I admired this practitioner's selfless deeds and words. She encouraged me to move forward. When I first came to her home, I didn't have much flesh left on my bottom. Thus, it was painful having to sit on cardboard and meditate. I told her that the cardboard was too hard. Without saying a word, she added a bed linen that was folded into a square.

She took great care of my needs. She doesn't have much money, yet she always cooked some fresh dishes at every meal. At that time, I had a lot of human thoughts – “I can't eat this, I can't eat that.” However, she didn't complain. She waited for me to elevate in my understanding based on the Fa and to eliminate my human attachments. To be honest, if she wasn't so patient, and didn't have strict requirements for me, I wouldn't have made it.

Miracle

Several days passed and miracles started to happen: I could finally taste food. I could take a quick bath on a hot day. Occasionally I turned on the fan and didn't feel cold. This was impossible in the past as I was immediately in pain from the fan's breeze. Gradually, I could sleep more at night. After two weeks my weight went from 35 kilos (77 pounds) to more than 50 kilos (110 pounds). The most amazing thing is that the flesh in my lower abdomen was no longer painful.

After a month passed and I could use the fan and air-conditioner. I could wear short-sleeves and shorts, walk on the floor barefoot, and eat cold food that was taken straight from the freezer. Wow! This feeling of being healthy was really blissful! My relatives and those practitioners who knew me were amazed to see the change.

It really is amazing! Under the practitioner's help and one month of solid cultivation, the change was indeed tremendous. Only one book, Zhuan Falun could change a person so much.

Master said,

“Don’t let up in studying the Fa;amidst it transformation happensLet nothing sway conviction;of it comes right fruit and the blooming lotus”(“Diligence and Righteous Enlightenment” in Hong Yin Vol. II)

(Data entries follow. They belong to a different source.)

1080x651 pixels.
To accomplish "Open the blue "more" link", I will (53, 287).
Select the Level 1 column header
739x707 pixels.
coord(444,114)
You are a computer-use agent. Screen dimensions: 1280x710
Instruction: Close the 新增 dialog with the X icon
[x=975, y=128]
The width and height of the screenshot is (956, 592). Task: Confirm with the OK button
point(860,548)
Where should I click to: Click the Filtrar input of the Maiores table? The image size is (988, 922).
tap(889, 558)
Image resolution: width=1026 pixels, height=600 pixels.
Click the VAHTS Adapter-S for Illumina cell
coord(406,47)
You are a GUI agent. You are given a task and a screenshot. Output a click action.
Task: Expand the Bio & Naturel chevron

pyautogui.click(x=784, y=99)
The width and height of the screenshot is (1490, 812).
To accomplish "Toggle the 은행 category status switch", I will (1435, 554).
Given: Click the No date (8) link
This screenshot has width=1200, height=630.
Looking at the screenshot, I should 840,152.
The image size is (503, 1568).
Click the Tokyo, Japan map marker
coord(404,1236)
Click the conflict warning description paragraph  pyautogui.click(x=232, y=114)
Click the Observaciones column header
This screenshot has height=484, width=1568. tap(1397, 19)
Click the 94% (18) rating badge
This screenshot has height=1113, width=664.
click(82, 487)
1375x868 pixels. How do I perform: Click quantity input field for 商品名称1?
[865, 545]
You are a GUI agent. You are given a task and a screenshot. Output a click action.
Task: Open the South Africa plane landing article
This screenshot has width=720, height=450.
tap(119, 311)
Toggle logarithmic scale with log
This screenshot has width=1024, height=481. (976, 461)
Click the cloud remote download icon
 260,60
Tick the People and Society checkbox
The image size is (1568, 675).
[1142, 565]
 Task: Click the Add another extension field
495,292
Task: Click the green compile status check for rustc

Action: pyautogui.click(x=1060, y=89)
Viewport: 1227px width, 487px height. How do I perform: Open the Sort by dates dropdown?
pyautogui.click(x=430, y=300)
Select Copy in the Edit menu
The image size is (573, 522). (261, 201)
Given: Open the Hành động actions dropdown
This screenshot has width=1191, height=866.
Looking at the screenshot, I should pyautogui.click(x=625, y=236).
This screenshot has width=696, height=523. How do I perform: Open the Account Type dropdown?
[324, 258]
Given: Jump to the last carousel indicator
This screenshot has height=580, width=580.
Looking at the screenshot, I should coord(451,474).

Thank you Master for saving me from the brink of death and not abandoning me. I would also like to thank the practitioner who helped me selflessly during my tribulations. Only by cultivating diligently and solidly, would I not disappoint Master's compassionate salvation.

This is an unforgettable cultivation experience. It will become the driving force for my diligence. Once again, thank you compassionate Master! Thank you, fellow practitioners!

If there is anything inappropriate, please compassionately point it out.